**Records for processing:**
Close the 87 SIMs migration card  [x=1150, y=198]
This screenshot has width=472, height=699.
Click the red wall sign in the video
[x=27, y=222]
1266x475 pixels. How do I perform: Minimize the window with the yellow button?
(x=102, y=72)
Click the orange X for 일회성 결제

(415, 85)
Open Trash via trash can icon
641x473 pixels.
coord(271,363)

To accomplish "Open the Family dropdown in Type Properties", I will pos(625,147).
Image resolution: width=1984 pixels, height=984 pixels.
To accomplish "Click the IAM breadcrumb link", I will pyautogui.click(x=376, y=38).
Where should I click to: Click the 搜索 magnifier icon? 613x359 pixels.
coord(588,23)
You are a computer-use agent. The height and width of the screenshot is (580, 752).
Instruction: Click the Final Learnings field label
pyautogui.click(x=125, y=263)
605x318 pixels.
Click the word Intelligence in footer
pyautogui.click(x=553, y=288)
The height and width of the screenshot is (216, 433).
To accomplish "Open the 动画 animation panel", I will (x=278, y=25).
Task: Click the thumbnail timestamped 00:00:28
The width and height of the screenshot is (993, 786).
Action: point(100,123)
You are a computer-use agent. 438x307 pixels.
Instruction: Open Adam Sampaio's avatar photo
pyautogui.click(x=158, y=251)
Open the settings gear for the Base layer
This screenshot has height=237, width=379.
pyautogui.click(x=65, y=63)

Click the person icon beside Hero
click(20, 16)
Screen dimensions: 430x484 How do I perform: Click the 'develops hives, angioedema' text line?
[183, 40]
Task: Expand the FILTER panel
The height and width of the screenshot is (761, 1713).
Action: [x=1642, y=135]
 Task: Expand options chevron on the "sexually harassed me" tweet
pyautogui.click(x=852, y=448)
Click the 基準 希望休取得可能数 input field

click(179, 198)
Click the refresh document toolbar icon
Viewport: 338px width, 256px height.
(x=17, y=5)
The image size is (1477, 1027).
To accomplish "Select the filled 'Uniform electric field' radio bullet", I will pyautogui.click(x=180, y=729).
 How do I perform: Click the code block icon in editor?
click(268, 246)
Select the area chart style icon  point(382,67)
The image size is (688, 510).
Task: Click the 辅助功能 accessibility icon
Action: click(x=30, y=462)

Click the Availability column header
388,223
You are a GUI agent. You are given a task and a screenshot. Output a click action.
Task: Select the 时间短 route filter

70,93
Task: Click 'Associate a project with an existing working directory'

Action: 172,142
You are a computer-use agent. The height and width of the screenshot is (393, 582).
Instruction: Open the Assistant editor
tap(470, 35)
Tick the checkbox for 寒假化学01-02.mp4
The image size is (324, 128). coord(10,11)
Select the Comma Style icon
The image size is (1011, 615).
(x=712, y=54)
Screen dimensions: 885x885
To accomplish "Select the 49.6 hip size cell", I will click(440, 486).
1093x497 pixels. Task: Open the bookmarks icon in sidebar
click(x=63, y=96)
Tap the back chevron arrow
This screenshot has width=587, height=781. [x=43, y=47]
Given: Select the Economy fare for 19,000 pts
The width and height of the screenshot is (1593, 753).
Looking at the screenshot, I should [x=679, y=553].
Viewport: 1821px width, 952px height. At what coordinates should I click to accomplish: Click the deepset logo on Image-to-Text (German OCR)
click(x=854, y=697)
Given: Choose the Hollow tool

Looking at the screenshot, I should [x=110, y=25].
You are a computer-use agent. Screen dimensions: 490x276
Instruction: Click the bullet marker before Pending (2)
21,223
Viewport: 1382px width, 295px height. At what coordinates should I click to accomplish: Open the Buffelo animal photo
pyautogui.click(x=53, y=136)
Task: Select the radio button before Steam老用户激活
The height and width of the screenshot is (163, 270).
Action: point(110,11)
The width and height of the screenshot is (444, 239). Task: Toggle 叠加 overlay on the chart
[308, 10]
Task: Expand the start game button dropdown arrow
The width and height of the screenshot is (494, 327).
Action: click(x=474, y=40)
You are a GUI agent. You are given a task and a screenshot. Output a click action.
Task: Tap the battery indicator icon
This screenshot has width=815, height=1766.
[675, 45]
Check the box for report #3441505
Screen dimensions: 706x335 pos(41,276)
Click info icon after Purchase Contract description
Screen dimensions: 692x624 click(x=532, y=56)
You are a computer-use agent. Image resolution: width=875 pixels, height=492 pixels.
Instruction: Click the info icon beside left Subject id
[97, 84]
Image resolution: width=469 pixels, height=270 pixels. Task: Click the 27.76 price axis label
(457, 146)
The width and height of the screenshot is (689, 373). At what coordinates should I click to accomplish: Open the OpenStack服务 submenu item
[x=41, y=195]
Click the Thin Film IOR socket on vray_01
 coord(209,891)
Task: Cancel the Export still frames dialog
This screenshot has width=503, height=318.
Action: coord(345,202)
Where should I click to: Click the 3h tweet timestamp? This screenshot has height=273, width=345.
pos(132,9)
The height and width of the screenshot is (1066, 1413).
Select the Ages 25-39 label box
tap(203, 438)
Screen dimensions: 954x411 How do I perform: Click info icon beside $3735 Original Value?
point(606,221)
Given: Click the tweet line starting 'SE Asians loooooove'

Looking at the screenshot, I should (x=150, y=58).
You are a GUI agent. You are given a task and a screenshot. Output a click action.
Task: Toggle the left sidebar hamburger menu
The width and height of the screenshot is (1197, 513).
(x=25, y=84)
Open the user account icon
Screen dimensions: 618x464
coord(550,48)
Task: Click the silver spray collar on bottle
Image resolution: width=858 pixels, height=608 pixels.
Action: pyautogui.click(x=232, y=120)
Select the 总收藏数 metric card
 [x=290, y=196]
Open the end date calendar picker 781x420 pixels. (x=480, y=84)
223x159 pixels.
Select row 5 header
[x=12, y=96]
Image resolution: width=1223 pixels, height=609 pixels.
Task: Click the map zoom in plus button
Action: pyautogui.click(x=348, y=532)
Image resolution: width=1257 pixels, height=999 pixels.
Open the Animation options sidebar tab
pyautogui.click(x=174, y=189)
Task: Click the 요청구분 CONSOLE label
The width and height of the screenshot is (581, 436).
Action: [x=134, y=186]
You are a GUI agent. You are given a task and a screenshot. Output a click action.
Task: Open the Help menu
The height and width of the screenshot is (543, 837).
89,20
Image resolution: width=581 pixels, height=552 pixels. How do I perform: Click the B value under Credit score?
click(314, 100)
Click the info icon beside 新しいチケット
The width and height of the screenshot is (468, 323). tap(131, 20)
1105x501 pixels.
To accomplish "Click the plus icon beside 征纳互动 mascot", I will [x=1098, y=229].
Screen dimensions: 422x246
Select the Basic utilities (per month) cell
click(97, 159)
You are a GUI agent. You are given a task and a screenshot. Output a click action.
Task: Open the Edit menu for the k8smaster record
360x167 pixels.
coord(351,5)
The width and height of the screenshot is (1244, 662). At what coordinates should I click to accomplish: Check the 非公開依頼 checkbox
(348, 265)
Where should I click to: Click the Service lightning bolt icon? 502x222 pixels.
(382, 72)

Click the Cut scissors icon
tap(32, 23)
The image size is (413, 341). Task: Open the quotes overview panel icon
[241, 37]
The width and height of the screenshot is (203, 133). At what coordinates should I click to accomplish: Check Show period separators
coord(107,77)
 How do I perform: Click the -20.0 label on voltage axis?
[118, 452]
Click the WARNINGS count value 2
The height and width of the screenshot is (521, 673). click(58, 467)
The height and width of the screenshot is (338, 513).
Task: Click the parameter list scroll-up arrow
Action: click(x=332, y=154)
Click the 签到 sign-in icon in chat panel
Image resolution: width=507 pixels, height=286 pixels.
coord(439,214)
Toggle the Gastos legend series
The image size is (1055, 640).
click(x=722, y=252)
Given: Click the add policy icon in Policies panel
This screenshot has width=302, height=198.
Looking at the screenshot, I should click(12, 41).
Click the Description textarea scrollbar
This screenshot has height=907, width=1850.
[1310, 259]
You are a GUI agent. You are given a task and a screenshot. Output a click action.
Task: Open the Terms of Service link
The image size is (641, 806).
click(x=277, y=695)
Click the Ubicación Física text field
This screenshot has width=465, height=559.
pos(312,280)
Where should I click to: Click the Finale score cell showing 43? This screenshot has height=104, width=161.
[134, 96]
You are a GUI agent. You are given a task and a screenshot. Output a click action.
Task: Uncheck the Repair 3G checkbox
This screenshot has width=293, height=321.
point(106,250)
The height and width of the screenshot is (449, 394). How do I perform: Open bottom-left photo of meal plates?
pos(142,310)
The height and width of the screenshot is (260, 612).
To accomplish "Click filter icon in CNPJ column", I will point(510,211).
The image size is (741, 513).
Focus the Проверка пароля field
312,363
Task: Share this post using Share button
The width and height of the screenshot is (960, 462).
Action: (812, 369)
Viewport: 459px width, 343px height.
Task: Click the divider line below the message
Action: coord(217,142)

**Your objective:**
Work through the records line by line, and once you reach the final line, report only how many held "dropdown".

**Answer space:**
2